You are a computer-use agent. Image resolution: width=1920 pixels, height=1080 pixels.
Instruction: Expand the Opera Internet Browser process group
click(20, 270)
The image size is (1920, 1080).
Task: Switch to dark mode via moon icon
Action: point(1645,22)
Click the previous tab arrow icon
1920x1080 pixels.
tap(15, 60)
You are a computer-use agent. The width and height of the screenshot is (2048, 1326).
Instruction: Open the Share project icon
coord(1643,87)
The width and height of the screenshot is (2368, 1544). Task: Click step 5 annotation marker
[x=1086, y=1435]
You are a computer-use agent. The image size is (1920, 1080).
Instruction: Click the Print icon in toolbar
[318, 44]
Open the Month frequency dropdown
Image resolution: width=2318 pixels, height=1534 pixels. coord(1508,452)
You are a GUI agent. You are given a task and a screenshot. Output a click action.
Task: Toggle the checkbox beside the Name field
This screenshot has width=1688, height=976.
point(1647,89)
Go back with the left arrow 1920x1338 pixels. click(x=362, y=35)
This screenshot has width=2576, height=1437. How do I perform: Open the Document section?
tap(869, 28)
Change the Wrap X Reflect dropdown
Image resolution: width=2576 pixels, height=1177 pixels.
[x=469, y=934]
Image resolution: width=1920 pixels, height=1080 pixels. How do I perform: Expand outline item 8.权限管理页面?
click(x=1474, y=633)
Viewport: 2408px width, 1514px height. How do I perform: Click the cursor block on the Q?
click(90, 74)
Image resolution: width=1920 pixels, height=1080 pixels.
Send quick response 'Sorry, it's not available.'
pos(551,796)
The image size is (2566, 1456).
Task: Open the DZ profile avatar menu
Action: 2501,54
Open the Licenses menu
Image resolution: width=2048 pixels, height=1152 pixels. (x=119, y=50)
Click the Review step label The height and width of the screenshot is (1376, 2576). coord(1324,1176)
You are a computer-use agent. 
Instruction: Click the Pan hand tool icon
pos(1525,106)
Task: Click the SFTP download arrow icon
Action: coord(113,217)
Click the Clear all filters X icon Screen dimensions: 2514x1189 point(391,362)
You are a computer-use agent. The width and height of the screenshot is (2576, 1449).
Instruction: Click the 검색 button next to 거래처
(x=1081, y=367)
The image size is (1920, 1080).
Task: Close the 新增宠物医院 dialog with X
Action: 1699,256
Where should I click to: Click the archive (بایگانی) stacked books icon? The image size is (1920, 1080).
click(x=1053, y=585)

-=-=-=-=-

A word-for-word copy of the data is what should be returned.

### Result
You are a computer-use agent. Image resolution: width=1920 pixels, height=1080 pixels.
Instruction: Expand the Opera Internet Browser process group
click(20, 270)
The image size is (1920, 1080).
Task: Switch to dark mode via moon icon
Action: point(1645,22)
Click the previous tab arrow icon
1920x1080 pixels.
tap(15, 60)
You are a computer-use agent. The width and height of the screenshot is (2048, 1326).
Instruction: Open the Share project icon
coord(1643,87)
The width and height of the screenshot is (2368, 1544). Task: Click step 5 annotation marker
[x=1086, y=1435]
You are a computer-use agent. The image size is (1920, 1080).
Instruction: Click the Print icon in toolbar
[318, 44]
Open the Month frequency dropdown
Image resolution: width=2318 pixels, height=1534 pixels. coord(1508,452)
You are a GUI agent. You are given a task and a screenshot. Output a click action.
Task: Toggle the checkbox beside the Name field
This screenshot has width=1688, height=976.
point(1647,89)
Go back with the left arrow 1920x1338 pixels. click(x=362, y=35)
This screenshot has width=2576, height=1437. How do I perform: Open the Document section?
tap(869, 28)
Change the Wrap X Reflect dropdown
Image resolution: width=2576 pixels, height=1177 pixels.
[x=469, y=934]
Image resolution: width=1920 pixels, height=1080 pixels. How do I perform: Expand outline item 8.权限管理页面?
click(x=1474, y=633)
Viewport: 2408px width, 1514px height. How do I perform: Click the cursor block on the Q?
click(90, 74)
Image resolution: width=1920 pixels, height=1080 pixels.
Send quick response 'Sorry, it's not available.'
pos(551,796)
The image size is (2566, 1456).
Task: Open the DZ profile avatar menu
Action: 2501,54
Open the Licenses menu
Image resolution: width=2048 pixels, height=1152 pixels. (x=119, y=50)
Click the Review step label The height and width of the screenshot is (1376, 2576). coord(1324,1176)
You are a computer-use agent. 
Instruction: Click the Pan hand tool icon
pos(1525,106)
Task: Click the SFTP download arrow icon
Action: coord(113,217)
Click the Clear all filters X icon Screen dimensions: 2514x1189 point(391,362)
You are a computer-use agent. The width and height of the screenshot is (2576, 1449).
Instruction: Click the 검색 button next to 거래처
(x=1081, y=367)
The image size is (1920, 1080).
Task: Close the 新增宠物医院 dialog with X
Action: 1699,256
Where should I click to: Click the archive (بایگانی) stacked books icon? The image size is (1920, 1080).
click(x=1053, y=585)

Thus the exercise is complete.